Since space correlates with the cost, removing old or irrelevant backups is necessary to save costs. To do this, you can perform a periodic verification on the backup to check if it is healthy. Next is to check if the backup data is still relevant to the current state of operation. If the backup is healthy but it is obsolete, then you can decide if it needs to be archived or replaced with a fresh backup copy.
On-Prem Backup Storage
To store backups on-prem it’s important to have good hardware and network. This, however, could be expensive, as you will not only need to buy a server, but also the ongoing electricity, air conditioning, and have a physical place where to put it.
Storing backups without a retention policy could generate a high disk space usage, which will then may require more hardware, electricity, and a bigger physical place.
Data stored on-premise is more vulnerable to virus and ransom attacks. If backups are stored in premise, it's important to verify to determine if any backups are affected if there was a security breach in the system.
While organisations regularly clean the operational data in the system and they often neglect the backup storage. With infected backups, there is a possibility the virus could stay dormant and then attack the system during restoration. Another possible threat is virus travelling through the network from an infected file in the backups. It is, therefore, best to check and then remove any infected backups after a recent security breach or virus attacks to keep the entire system or infrastructure safe.

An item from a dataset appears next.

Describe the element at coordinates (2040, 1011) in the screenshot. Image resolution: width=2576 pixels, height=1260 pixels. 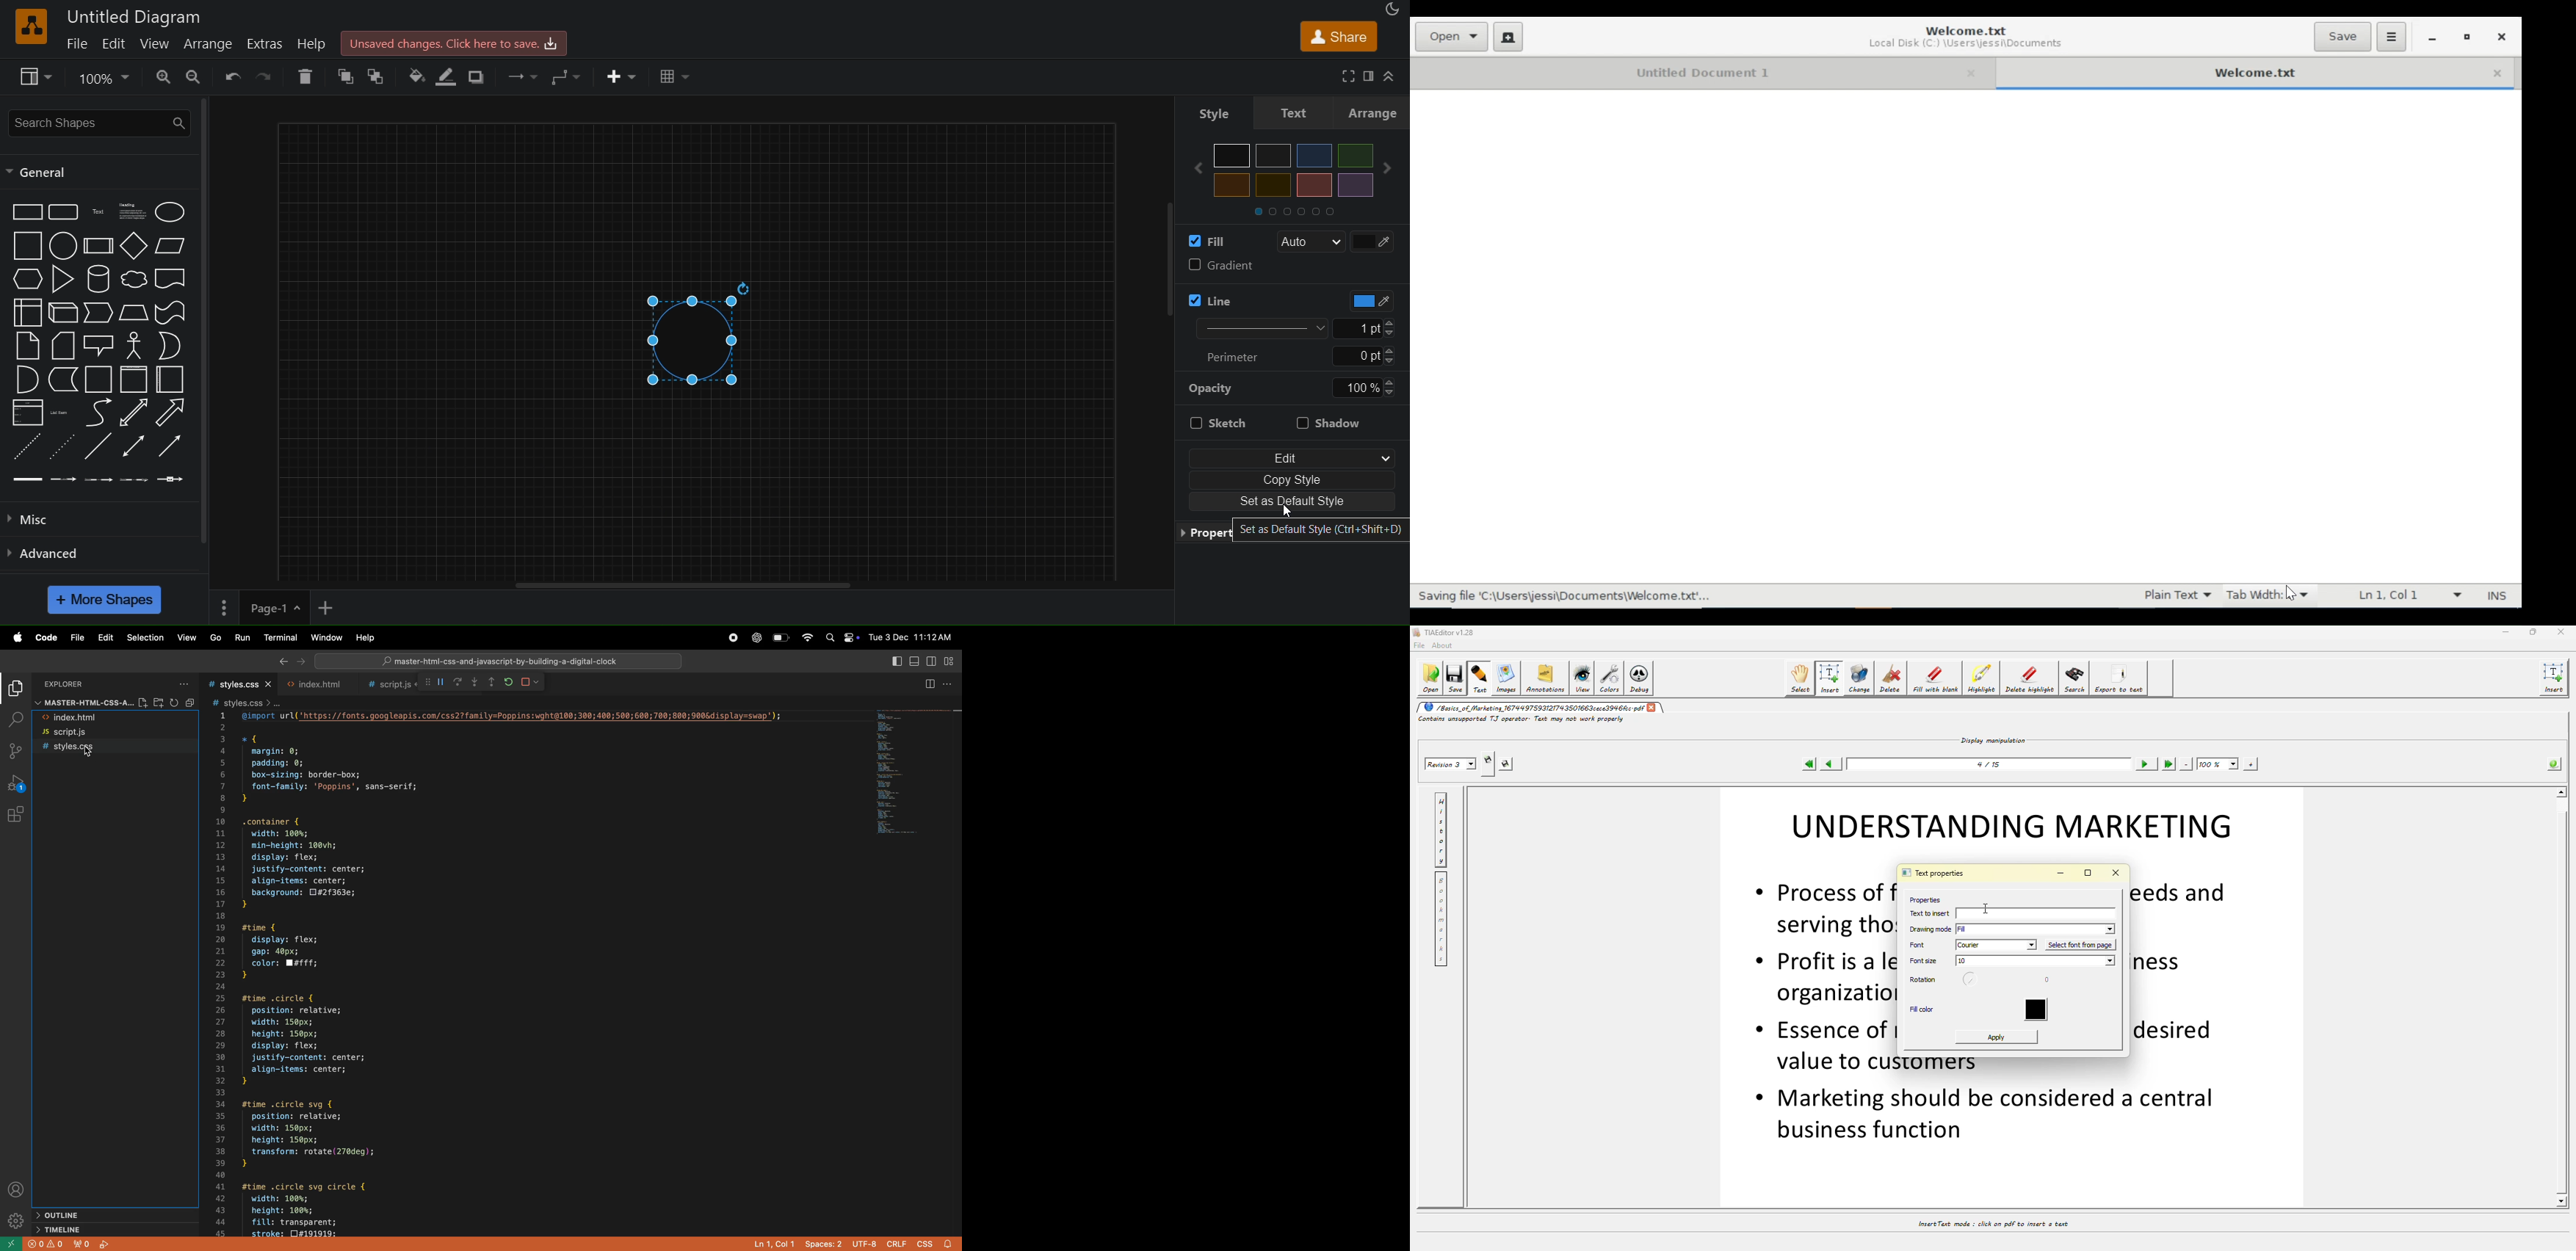
I see `color` at that location.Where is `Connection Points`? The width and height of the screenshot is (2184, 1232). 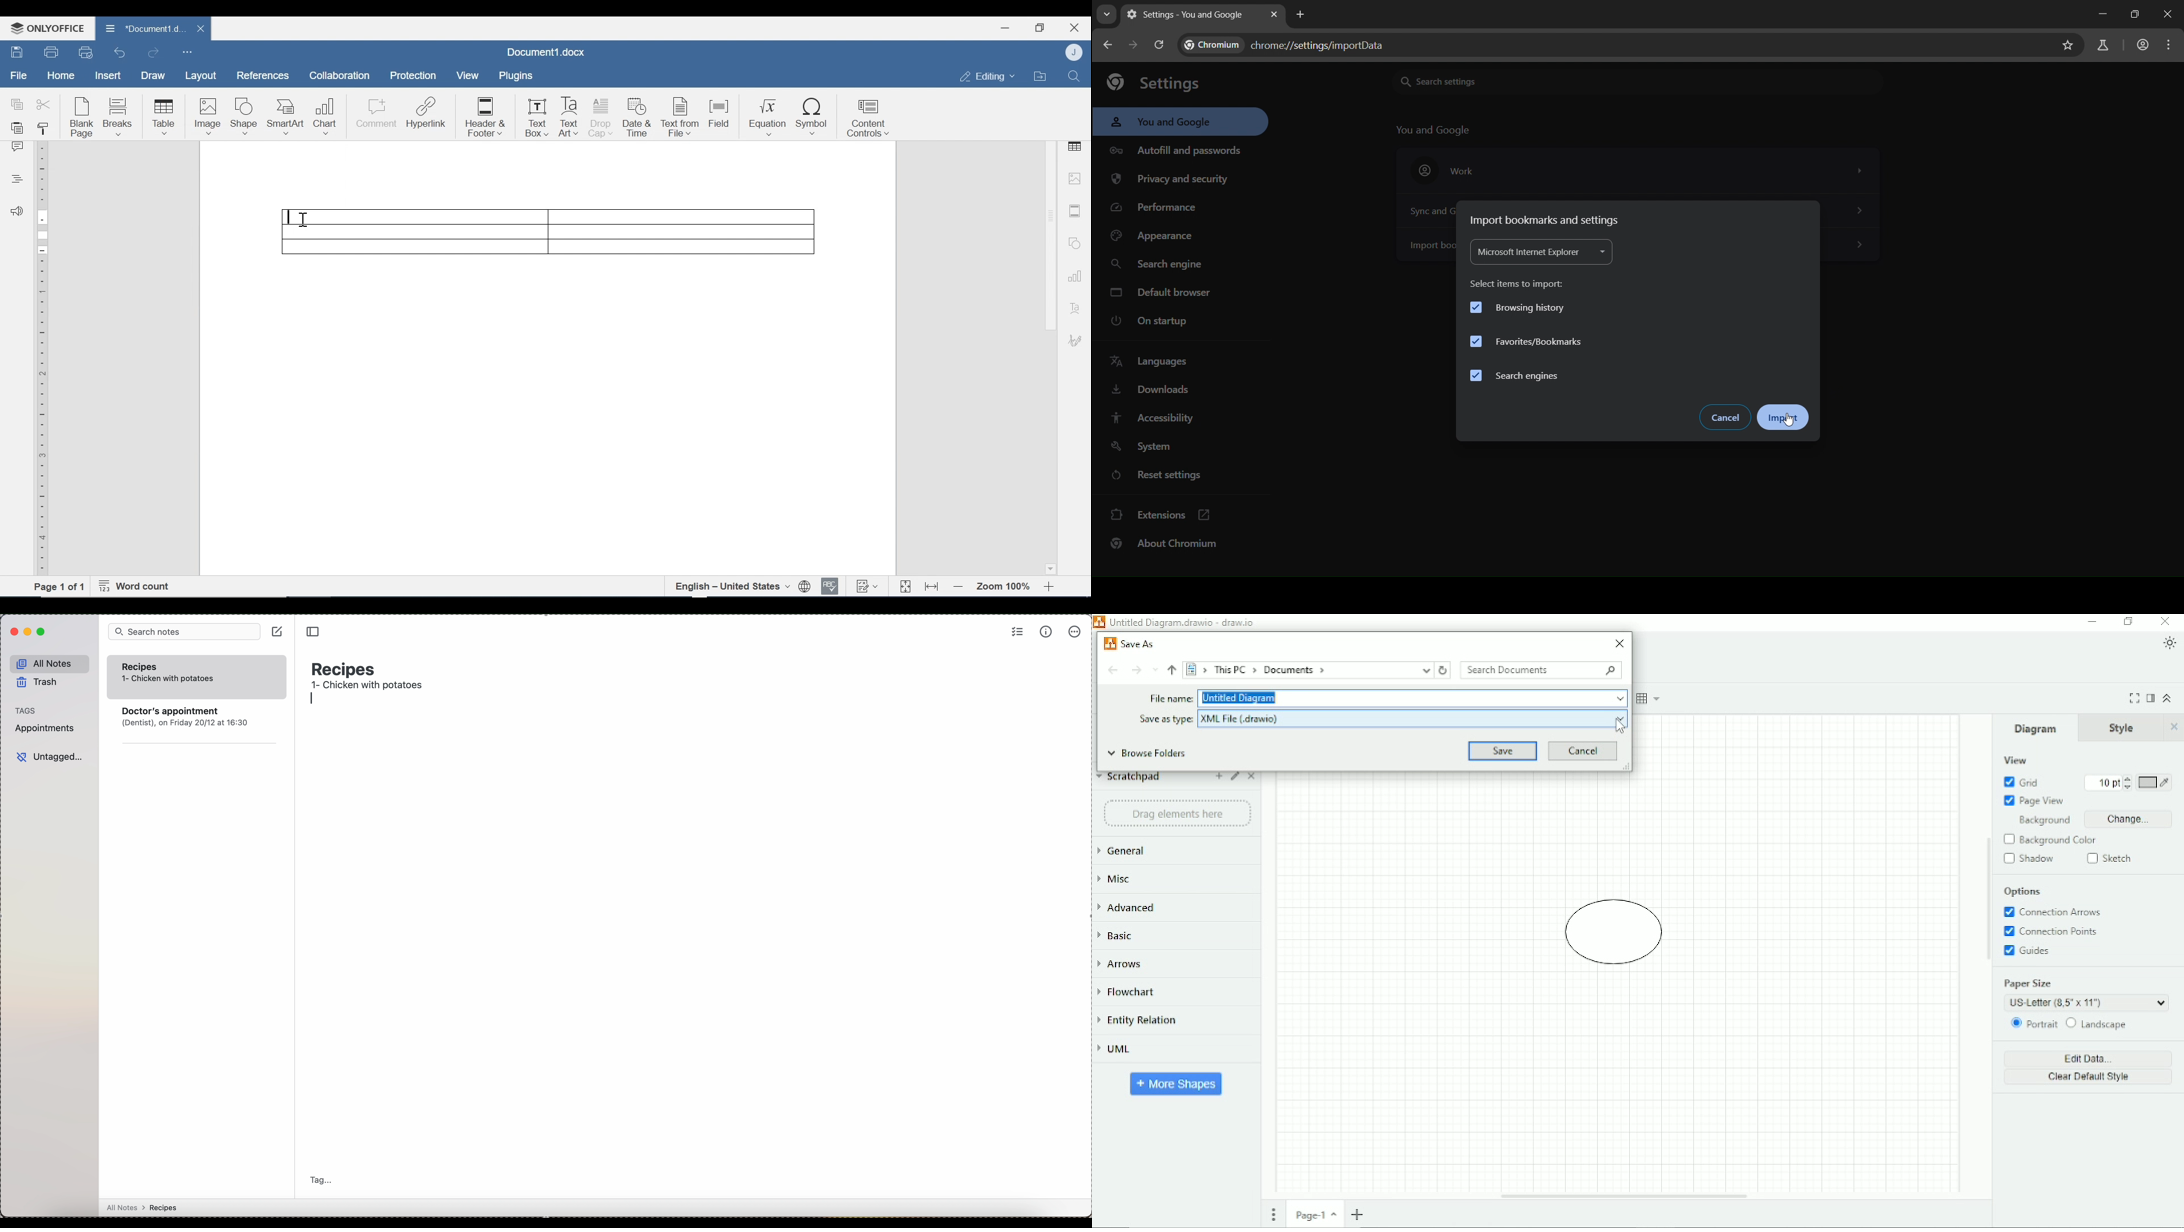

In conclusion, the question on when to delete a backup depends on the organisation policies. The organisation has to decide the retention period, data types, data relevancy and also compliance with regulations before removing a backup.
It is also important to know if the backup is healthy and not obsolete to avoid any disappointments when it is used for recovery. Many organisations sometimes have the perception of having multiple copies, but in reality they may not be ready for restore.
Having multiple copies of an unhealthy backup is equivalent to not having any backups at all. Verification then becomes an important part to determining when a backup should be destroyed and replaced. This saves space, avoids unwanted security attacks, and will not “pop a surprise” when it is restored during disaster recovery.